SUPPLIED INFORMATION:
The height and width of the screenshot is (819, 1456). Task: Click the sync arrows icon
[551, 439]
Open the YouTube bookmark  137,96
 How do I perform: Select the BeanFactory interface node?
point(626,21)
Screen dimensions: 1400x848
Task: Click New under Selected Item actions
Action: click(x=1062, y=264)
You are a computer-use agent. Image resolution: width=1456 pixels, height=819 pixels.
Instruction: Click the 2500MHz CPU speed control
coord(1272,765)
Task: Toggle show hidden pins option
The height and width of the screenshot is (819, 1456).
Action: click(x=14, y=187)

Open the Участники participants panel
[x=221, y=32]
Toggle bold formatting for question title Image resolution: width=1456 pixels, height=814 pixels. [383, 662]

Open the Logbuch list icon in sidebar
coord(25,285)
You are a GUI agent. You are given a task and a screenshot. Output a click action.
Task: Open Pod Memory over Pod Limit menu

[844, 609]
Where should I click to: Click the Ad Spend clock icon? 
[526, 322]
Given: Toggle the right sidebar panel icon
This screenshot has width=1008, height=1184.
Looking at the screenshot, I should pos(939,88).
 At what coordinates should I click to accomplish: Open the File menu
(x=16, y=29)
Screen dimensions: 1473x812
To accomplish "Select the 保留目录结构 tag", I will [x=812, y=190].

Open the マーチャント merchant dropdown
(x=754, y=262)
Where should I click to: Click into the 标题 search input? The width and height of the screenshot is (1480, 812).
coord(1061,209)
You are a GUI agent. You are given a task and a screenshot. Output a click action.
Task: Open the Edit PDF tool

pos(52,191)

TASK TO CARRY OUT:
Give back exactly the lines running from the line that has "This screenshot has width=1008, height=1184." to the end of the entries above.

SOLVED EXERCISE:
This screenshot has width=1008, height=1184.
Looking at the screenshot, I should pos(939,88).
 At what coordinates should I click to accomplish: Open the File menu
(x=16, y=29)
Screen dimensions: 1473x812
To accomplish "Select the 保留目录结构 tag", I will [x=812, y=190].

Open the マーチャント merchant dropdown
(x=754, y=262)
Where should I click to: Click into the 标题 search input? The width and height of the screenshot is (1480, 812).
coord(1061,209)
You are a GUI agent. You are given a task and a screenshot. Output a click action.
Task: Open the Edit PDF tool

pos(52,191)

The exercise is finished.